- **Work to complete**
Below are the records. Reproduce exactly the lines from the one containing "Where should I" through the final line, and omit any pictures.

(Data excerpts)
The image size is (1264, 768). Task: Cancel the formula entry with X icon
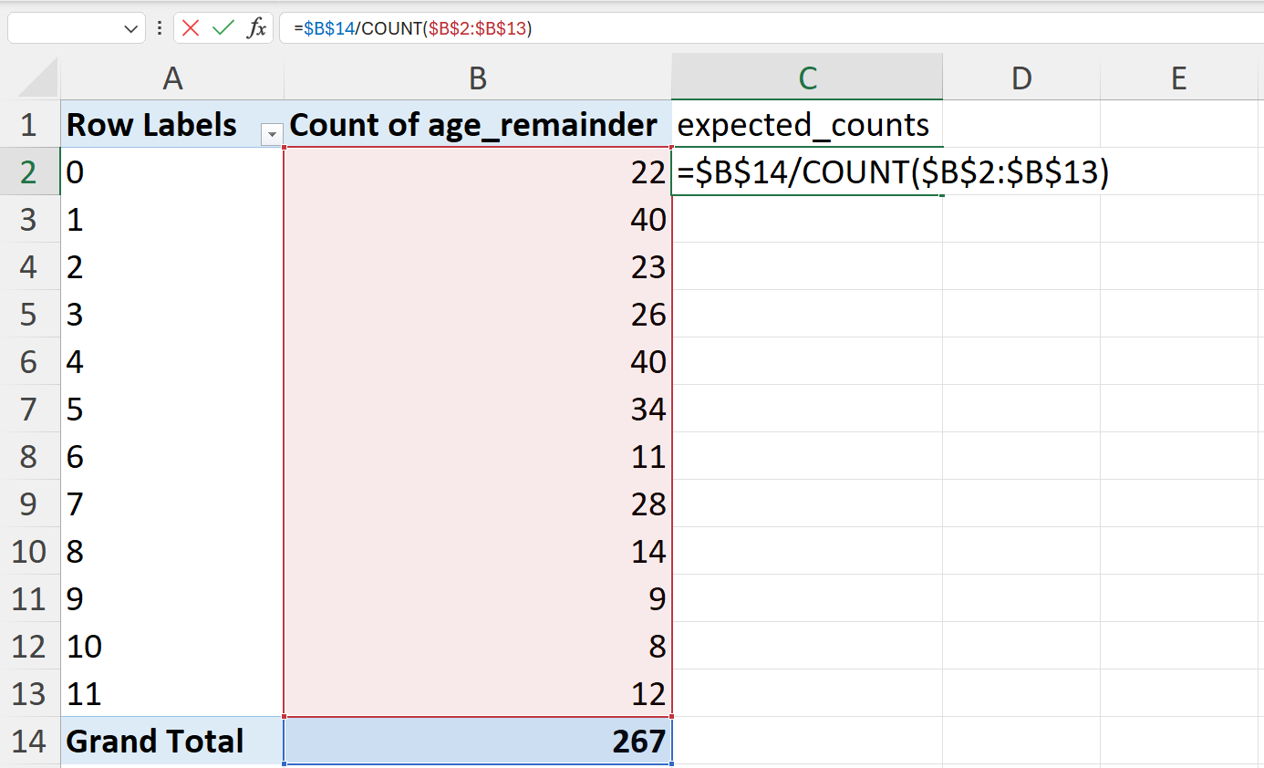pos(191,28)
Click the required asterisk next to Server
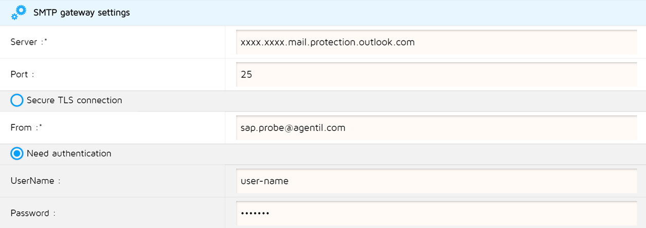 46,40

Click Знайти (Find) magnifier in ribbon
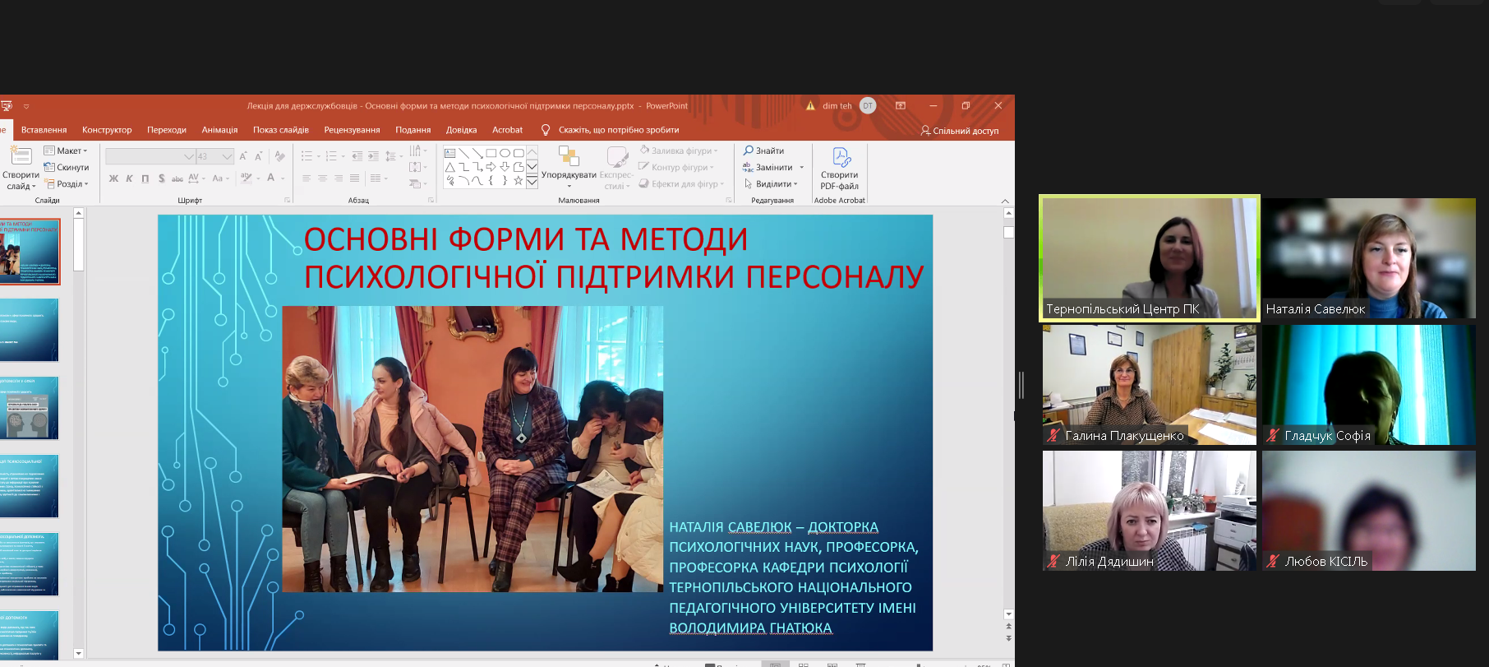tap(749, 151)
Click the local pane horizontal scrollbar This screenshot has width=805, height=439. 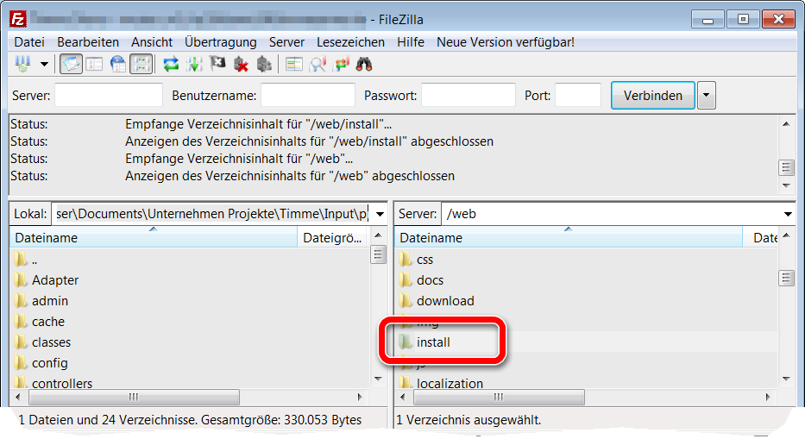[132, 398]
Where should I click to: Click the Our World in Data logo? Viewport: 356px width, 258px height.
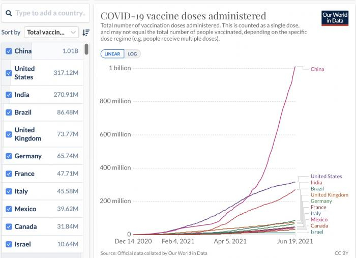point(335,18)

- **Solution to this exercise**
Where should I click to: Click the Our World in Data logo? Viewport: 356px width, 258px height.
point(335,18)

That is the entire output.